Spoken Portraits Column.

By Daniel Santiago Salguero

1985 – 2085, installation, performance. Daniel Santiago Salguero. Artecámara, Bogotá, 2009. Photo archive DSS.

Notes on the work of Daniel Santiago Salguero by Daniel Santiago Salguero in first person, viewing the body as an issue.

In a way, everything photographic is an exercise (in itself) of the body if considered as such—observing, adjusting, moving, displacing, or at least from my bodily awareness, this is how it happens (meaning the question of the body, bodies, corporeality has been there from the start of my career as an artist-photographer and has remained).

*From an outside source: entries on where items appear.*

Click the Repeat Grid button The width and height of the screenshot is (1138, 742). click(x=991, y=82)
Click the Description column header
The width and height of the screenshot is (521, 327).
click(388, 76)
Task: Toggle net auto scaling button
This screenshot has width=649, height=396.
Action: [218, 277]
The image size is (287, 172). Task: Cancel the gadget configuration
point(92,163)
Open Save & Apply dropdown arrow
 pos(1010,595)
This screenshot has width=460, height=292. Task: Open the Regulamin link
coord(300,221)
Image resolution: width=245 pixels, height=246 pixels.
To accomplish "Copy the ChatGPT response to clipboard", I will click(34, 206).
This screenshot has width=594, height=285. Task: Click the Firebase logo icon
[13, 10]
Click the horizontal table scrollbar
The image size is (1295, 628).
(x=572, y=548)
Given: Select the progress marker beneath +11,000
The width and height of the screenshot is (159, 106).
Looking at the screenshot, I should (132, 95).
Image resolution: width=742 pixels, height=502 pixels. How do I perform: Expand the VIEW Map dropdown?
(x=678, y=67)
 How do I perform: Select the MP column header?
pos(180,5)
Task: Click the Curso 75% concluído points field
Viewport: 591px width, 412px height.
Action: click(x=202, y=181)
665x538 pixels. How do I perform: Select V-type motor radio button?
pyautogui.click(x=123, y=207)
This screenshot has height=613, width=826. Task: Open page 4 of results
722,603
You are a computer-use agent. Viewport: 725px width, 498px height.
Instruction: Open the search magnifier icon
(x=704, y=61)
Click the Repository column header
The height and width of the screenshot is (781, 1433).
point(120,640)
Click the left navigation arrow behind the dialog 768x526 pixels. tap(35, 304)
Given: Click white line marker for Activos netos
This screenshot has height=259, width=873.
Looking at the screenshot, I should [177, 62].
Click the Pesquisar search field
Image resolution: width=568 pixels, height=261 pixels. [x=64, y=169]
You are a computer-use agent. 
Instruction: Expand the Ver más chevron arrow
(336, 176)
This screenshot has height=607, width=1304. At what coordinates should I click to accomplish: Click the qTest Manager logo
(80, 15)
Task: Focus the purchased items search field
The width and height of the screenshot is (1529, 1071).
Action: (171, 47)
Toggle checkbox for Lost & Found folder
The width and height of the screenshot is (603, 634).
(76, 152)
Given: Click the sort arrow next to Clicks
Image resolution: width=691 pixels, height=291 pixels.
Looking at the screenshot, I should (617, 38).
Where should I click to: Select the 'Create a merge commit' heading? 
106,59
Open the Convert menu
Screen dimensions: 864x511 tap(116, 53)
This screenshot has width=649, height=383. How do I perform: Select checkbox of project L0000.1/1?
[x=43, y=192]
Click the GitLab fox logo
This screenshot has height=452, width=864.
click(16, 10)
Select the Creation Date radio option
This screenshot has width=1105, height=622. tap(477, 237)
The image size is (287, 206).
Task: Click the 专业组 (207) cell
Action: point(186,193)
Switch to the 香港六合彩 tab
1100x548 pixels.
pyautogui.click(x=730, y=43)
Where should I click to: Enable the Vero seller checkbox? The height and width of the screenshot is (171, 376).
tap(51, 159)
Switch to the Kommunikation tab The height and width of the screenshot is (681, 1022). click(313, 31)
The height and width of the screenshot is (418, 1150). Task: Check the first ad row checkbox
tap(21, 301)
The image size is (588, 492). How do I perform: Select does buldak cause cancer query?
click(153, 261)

I physically present myself (I appear in the images) in many of my works in the following years: Existí (2006), Los Hermanos Gemelos in its various versions (2007-2010), Tesoro, diálogo entre tiempos (2012).

Existí, artist’s book, video stills. Daniel Santiago Salguero. New York, 2006. Photo archive DSS.

Existí, artist’s book, series of photographs and self-portraits. Daniel Santiago Salguero. New York, 2006. Photo archive DSS.

Solo show Diarios Fotográficos Hermanos Gemelos Daniel Míope, Santiago Chapeu. Daniel Santiago Salguero. Itaú Cultural Center, São Paulo, 2007. Museum of the University of Pará, Brazil, 2008. Photo archive DSS.

Tesoro, dialogue between times. Video 1 min 48 sec, loop. Created during a residency in Toronto in 2011 with a Canadian Indigenous community, presented in a group exhibition of Colombian artists at the York University Art Gallery in Toronto (AGYU), and at the 9th Mercosur Biennial in Porto Alegre, Brazil, in 2012. 3rd photo, Group exhibition Imaginary Homelands at AGYU. In the background, the installation is based on photographs and videos by Daniel. Daniel Santiago Salguero, Toronto, 2011. Works on tables, Mateo López. Photo archive DSS.

It was perhaps during the Master’s in Interdisciplinary Theatre and Live Arts at the National University of Bogotá (which I pursued between 2011 and 2014) that I became aware of the body as a concrete theoretical and political field. I initially chose this program because the teacher José Alejandro Restrepo, who had already published his book Cuerpo gramatical: cuerpo, arte y violencia (Grammatical Body: Body, Art and Violence) (Universidad de los Andes Press, 2006), was teaching there. I also had professors like the Abderhaldem brothers from Mapa Teatro1 (the program’s founders and other academics and playwrights). By then, I had been working on the theme of the body intuitively for years.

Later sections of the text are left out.